## [Task objective]
Your answer should consist of the lines in the following data that contain "cell".

## [Provided records]
=-=-=-=-=

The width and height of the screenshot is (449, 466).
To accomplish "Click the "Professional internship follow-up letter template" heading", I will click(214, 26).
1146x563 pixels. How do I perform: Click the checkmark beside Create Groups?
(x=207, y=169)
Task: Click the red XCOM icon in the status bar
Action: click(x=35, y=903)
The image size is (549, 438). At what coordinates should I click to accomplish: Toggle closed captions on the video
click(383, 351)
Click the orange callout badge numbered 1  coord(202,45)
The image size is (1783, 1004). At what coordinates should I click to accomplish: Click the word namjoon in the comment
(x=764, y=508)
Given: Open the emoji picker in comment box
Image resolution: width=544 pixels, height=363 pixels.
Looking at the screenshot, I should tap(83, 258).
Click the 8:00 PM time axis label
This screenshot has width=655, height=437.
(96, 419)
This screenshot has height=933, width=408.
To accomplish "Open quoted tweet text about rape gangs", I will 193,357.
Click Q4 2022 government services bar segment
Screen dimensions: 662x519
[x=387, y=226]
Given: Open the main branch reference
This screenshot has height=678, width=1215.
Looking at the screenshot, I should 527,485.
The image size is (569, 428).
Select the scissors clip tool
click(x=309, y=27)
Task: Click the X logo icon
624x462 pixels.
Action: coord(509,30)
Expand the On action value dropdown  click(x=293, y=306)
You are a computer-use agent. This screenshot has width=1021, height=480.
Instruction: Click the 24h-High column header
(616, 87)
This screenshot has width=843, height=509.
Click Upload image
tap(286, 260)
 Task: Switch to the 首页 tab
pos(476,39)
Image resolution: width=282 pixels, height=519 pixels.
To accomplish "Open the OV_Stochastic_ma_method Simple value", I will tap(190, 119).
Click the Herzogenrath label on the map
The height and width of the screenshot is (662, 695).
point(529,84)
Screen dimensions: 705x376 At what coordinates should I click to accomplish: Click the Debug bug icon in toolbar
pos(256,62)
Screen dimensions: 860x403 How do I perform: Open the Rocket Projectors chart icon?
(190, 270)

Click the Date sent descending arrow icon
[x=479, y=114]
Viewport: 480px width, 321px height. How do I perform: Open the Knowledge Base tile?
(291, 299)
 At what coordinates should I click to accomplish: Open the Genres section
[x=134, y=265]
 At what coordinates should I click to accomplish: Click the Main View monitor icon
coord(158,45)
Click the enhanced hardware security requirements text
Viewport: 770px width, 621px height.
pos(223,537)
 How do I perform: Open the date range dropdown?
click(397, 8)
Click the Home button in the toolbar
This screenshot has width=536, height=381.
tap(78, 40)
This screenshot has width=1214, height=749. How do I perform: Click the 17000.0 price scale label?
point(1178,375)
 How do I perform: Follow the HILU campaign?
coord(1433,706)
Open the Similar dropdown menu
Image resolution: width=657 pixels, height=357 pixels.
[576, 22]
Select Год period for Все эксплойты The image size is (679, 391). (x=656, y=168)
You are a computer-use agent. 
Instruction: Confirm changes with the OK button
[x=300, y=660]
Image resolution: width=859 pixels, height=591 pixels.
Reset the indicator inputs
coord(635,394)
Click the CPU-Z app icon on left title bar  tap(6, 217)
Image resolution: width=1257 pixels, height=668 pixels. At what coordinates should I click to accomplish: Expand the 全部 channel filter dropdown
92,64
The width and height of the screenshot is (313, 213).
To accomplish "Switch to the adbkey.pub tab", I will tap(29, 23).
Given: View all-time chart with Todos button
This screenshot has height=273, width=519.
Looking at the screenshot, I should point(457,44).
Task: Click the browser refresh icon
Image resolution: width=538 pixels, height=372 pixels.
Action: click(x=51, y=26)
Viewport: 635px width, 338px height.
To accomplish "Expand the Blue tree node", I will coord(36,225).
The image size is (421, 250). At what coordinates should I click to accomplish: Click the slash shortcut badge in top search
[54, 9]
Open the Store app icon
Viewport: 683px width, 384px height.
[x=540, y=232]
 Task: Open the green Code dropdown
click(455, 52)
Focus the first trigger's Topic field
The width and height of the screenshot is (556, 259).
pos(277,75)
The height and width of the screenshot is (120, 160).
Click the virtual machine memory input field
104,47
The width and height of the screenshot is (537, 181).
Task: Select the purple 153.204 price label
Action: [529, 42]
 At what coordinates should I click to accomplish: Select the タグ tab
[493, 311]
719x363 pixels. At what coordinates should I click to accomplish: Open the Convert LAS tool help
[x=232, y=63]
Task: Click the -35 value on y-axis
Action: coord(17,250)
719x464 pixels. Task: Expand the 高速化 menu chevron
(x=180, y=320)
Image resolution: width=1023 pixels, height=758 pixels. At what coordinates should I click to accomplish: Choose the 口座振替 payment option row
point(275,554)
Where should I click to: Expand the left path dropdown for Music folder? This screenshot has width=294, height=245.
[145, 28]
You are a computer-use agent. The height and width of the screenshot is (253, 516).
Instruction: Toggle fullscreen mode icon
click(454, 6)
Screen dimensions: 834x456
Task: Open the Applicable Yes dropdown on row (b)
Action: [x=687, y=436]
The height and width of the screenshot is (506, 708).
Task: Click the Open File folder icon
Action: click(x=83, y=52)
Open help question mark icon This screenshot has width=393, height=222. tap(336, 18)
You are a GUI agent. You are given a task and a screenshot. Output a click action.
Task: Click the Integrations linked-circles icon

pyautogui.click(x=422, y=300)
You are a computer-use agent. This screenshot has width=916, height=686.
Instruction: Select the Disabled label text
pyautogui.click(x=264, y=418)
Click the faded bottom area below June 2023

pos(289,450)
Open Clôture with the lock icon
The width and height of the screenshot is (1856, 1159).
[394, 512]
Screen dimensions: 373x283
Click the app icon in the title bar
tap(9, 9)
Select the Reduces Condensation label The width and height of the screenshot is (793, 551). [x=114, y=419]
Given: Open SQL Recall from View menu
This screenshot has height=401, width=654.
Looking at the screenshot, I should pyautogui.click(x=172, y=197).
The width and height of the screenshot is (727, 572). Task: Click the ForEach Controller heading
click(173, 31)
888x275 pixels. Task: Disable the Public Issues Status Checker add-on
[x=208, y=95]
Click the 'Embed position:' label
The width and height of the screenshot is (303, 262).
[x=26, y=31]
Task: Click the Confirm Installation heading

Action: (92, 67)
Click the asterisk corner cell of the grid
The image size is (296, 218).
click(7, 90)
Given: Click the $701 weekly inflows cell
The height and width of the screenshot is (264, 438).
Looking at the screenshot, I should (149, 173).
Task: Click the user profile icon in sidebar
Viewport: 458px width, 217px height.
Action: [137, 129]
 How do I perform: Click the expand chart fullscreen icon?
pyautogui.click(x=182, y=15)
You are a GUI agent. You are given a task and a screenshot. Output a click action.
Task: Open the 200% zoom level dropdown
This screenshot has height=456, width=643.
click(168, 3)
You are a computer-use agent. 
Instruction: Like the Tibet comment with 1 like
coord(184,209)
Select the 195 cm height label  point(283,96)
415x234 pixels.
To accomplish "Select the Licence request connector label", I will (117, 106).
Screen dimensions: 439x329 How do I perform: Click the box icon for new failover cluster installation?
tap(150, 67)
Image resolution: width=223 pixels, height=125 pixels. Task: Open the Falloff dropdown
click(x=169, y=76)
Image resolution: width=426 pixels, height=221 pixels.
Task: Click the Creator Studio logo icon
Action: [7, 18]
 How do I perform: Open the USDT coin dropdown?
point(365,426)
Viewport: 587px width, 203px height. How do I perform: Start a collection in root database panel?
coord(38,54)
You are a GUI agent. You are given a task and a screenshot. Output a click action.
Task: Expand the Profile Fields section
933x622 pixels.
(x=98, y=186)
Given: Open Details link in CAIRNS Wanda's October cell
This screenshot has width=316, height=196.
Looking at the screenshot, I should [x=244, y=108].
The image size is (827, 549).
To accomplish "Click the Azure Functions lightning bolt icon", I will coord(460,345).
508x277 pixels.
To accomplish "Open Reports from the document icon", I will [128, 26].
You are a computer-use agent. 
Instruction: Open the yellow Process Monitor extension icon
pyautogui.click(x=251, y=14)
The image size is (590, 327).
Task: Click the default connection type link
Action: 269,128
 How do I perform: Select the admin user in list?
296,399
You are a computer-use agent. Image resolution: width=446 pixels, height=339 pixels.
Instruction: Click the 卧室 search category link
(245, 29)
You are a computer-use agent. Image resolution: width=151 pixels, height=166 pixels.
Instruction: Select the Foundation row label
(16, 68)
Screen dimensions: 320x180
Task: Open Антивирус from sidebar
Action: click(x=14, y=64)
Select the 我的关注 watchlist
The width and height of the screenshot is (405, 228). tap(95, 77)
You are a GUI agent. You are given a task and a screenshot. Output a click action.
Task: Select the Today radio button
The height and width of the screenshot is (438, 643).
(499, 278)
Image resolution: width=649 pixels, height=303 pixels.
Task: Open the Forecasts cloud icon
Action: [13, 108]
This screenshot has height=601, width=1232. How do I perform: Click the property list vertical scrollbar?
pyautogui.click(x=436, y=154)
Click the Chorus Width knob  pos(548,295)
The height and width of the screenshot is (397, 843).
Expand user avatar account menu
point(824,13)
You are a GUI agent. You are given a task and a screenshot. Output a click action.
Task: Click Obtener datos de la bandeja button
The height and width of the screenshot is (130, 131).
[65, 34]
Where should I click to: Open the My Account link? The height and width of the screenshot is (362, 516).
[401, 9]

=-=-=-=-=

## [Completed task]
Click the asterisk corner cell of the grid
Given: Click the $701 weekly inflows cell
Given: Open Details link in CAIRNS Wanda's October cell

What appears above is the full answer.